Reproduce, word for word, the stretch of the material that begins with the line containing "Given: Click Není to spam checkmark" and ends with the line containing "will tap(117, 211).", including both of those lines.

* start Dataset excerpts *

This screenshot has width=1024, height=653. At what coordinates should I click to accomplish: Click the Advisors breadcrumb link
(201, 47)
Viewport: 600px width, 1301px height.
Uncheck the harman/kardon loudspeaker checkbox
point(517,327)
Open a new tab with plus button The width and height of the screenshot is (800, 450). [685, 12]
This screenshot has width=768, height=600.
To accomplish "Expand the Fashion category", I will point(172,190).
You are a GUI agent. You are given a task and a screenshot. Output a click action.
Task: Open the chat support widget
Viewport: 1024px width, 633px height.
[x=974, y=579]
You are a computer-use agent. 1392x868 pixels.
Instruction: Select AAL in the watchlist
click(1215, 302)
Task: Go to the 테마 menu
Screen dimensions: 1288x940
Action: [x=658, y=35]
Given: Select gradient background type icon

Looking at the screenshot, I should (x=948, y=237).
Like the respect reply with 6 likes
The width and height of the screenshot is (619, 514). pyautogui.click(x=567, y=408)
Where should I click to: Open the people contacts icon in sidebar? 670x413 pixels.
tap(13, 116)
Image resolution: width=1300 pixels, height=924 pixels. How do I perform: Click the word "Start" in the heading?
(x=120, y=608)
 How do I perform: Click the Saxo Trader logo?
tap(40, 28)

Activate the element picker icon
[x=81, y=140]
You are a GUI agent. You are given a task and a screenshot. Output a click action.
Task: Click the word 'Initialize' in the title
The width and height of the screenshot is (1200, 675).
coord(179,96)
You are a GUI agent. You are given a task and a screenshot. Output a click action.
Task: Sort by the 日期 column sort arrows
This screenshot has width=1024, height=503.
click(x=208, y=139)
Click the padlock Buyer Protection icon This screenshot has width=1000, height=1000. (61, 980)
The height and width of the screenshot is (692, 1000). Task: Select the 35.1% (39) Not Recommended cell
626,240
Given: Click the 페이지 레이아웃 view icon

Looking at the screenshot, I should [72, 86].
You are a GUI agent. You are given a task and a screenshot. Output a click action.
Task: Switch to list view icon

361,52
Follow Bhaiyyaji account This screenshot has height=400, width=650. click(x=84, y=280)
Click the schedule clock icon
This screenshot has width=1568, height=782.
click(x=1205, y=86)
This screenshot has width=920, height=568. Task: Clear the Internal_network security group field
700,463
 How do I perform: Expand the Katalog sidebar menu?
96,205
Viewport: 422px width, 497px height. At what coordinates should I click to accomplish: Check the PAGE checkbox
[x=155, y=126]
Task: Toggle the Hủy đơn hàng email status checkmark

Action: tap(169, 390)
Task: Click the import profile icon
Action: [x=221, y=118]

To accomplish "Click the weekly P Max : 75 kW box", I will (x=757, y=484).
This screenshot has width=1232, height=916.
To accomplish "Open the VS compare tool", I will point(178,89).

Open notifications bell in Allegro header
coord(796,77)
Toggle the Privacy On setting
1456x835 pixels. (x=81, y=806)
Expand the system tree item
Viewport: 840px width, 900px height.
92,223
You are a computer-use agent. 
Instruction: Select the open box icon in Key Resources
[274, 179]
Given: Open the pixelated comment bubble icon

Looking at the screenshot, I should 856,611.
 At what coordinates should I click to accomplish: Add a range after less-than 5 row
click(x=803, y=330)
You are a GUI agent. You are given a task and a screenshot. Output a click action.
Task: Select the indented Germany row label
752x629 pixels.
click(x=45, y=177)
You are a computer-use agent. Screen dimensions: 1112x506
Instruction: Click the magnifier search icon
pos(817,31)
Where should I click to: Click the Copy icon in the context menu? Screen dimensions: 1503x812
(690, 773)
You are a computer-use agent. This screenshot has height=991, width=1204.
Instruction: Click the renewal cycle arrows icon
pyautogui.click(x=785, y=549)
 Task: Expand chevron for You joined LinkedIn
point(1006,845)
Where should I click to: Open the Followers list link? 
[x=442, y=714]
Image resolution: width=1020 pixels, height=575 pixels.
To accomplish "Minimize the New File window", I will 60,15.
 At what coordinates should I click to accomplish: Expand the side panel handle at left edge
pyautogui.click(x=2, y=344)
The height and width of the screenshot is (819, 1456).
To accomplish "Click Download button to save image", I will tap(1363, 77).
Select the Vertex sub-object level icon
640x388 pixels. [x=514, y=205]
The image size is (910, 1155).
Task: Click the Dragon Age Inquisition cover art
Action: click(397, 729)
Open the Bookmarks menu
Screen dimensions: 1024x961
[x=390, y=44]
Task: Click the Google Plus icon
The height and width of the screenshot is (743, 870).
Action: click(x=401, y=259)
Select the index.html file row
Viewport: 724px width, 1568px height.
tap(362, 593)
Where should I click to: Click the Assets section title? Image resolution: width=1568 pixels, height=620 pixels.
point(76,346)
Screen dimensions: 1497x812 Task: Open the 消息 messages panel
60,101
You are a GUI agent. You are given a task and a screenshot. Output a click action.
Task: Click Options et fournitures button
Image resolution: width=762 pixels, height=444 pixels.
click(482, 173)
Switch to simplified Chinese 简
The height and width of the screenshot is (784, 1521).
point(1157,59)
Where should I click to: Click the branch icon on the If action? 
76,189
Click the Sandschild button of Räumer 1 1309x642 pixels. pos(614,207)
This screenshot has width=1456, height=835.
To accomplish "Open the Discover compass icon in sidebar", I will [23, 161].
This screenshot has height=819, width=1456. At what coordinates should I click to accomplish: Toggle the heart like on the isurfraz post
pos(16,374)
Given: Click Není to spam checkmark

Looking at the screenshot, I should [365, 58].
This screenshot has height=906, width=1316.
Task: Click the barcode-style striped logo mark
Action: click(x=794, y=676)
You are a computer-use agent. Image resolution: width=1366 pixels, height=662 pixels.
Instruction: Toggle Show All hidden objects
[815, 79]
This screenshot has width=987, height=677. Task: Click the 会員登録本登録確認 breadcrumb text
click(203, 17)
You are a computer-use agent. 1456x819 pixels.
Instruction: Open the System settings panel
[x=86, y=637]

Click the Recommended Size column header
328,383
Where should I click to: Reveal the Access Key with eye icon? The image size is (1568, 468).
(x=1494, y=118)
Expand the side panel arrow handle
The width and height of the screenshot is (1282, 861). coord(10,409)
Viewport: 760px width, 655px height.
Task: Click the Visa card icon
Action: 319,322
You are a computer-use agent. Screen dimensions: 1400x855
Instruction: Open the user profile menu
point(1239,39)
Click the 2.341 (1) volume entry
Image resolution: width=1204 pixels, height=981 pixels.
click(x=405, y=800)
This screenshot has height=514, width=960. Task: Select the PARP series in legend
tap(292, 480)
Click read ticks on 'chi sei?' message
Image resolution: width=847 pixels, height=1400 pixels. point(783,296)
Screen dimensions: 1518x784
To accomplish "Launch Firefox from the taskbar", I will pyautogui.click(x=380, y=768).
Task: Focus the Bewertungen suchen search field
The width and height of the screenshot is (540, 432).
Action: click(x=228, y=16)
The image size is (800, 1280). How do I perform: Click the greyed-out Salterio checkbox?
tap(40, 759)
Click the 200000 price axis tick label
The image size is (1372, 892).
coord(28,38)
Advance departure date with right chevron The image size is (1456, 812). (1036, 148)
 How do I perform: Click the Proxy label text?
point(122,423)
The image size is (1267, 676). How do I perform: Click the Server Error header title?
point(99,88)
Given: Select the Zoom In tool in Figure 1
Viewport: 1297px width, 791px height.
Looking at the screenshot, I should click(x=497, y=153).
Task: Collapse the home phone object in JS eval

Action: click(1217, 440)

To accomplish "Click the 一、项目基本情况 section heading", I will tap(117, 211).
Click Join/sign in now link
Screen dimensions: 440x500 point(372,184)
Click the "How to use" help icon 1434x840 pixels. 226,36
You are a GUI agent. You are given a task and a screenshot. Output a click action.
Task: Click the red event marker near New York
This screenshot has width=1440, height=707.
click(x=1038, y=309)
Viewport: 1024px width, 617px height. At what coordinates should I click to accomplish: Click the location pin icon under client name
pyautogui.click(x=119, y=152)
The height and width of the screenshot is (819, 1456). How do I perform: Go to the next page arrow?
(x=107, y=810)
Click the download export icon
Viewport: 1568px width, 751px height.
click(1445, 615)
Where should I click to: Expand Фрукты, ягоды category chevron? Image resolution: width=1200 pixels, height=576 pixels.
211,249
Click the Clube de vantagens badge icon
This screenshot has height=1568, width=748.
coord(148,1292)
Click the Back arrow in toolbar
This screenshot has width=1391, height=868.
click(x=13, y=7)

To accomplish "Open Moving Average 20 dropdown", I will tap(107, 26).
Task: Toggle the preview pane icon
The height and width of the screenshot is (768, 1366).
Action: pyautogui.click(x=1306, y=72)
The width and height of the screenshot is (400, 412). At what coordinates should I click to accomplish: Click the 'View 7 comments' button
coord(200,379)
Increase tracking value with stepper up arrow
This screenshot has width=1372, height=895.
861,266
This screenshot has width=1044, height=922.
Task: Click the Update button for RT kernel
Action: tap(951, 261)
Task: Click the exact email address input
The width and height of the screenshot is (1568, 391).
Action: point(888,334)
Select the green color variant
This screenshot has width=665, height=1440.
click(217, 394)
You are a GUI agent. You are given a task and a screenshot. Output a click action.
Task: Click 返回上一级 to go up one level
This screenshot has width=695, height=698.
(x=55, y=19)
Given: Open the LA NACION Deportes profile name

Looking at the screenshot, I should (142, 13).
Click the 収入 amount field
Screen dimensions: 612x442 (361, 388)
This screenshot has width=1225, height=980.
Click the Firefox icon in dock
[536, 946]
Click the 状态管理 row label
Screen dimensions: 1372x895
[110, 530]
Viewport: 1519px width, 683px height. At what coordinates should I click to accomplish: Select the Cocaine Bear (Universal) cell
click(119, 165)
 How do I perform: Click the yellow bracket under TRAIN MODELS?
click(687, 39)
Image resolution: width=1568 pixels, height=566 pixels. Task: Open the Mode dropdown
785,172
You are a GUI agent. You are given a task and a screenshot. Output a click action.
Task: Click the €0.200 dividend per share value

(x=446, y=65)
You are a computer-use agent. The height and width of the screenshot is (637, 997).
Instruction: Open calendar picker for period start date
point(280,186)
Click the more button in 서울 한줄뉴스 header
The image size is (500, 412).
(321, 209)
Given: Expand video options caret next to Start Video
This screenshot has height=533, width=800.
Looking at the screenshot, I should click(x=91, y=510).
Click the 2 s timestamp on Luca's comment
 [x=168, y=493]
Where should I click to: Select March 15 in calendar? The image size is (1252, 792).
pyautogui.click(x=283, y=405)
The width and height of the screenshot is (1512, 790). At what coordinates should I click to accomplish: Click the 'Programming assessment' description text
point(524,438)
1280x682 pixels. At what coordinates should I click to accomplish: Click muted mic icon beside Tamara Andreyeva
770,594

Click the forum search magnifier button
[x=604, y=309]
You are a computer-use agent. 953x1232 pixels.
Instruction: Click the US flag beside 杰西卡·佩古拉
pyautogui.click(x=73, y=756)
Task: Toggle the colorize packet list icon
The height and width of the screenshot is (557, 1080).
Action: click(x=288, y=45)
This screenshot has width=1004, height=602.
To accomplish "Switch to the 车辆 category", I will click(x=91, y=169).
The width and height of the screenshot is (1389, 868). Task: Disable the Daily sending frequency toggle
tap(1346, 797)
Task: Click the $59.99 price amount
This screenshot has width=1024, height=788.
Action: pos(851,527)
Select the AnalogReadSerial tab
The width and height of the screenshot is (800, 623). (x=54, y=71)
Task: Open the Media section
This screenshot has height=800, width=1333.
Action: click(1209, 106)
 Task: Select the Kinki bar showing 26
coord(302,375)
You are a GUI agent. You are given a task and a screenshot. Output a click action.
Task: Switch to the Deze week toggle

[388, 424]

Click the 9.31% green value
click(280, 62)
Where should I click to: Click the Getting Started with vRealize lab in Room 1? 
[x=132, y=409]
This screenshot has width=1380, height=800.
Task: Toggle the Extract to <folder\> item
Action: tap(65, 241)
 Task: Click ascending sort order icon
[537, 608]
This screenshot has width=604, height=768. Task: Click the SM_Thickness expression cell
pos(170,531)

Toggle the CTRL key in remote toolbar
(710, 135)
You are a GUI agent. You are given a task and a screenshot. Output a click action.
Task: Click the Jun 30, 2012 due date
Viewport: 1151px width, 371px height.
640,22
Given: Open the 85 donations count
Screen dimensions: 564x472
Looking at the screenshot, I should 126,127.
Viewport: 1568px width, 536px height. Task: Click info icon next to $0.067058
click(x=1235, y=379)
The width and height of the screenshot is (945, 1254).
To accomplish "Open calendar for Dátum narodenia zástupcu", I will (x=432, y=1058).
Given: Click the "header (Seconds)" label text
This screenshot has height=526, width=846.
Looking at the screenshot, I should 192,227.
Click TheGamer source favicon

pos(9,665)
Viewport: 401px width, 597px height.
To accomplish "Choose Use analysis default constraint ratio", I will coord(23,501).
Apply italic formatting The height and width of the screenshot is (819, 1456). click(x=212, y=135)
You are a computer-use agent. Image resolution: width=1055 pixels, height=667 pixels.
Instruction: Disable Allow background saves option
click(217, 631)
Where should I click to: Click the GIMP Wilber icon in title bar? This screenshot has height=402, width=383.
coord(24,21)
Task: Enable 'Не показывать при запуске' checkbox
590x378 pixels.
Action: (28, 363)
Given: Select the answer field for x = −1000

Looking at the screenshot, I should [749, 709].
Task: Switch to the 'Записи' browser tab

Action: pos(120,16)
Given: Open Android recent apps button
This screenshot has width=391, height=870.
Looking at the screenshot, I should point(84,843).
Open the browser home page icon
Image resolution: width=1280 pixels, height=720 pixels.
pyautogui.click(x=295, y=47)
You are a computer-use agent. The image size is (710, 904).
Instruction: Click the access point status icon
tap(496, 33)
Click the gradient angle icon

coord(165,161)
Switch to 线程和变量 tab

* end Dataset excerpts *

* **The response**
Given: Click Není to spam checkmark

Looking at the screenshot, I should [365, 58].
This screenshot has height=906, width=1316.
Task: Click the barcode-style striped logo mark
Action: click(x=794, y=676)
You are a computer-use agent. Image resolution: width=1366 pixels, height=662 pixels.
Instruction: Toggle Show All hidden objects
[815, 79]
This screenshot has width=987, height=677. Task: Click the 会員登録本登録確認 breadcrumb text
click(203, 17)
You are a computer-use agent. 1456x819 pixels.
Instruction: Open the System settings panel
[x=86, y=637]

Click the Recommended Size column header
328,383
Where should I click to: Reveal the Access Key with eye icon? The image size is (1568, 468).
(x=1494, y=118)
Expand the side panel arrow handle
The width and height of the screenshot is (1282, 861). coord(10,409)
Viewport: 760px width, 655px height.
Task: Click the Visa card icon
Action: 319,322
You are a computer-use agent. Screen dimensions: 1400x855
Instruction: Open the user profile menu
point(1239,39)
Click the 2.341 (1) volume entry
Image resolution: width=1204 pixels, height=981 pixels.
click(x=405, y=800)
This screenshot has height=514, width=960. Task: Select the PARP series in legend
tap(292, 480)
Click read ticks on 'chi sei?' message
Image resolution: width=847 pixels, height=1400 pixels. point(783,296)
Screen dimensions: 1518x784
To accomplish "Launch Firefox from the taskbar", I will pyautogui.click(x=380, y=768).
Task: Focus the Bewertungen suchen search field
The width and height of the screenshot is (540, 432).
Action: click(x=228, y=16)
The image size is (800, 1280). How do I perform: Click the greyed-out Salterio checkbox?
tap(40, 759)
Click the 200000 price axis tick label
The image size is (1372, 892).
coord(28,38)
Advance departure date with right chevron The image size is (1456, 812). (1036, 148)
 How do I perform: Click the Proxy label text?
point(122,423)
The image size is (1267, 676). How do I perform: Click the Server Error header title?
point(99,88)
Given: Select the Zoom In tool in Figure 1
Viewport: 1297px width, 791px height.
Looking at the screenshot, I should click(x=497, y=153).
Task: Collapse the home phone object in JS eval

Action: click(1217, 440)

To accomplish "Click the 一、项目基本情况 section heading", I will tap(117, 211).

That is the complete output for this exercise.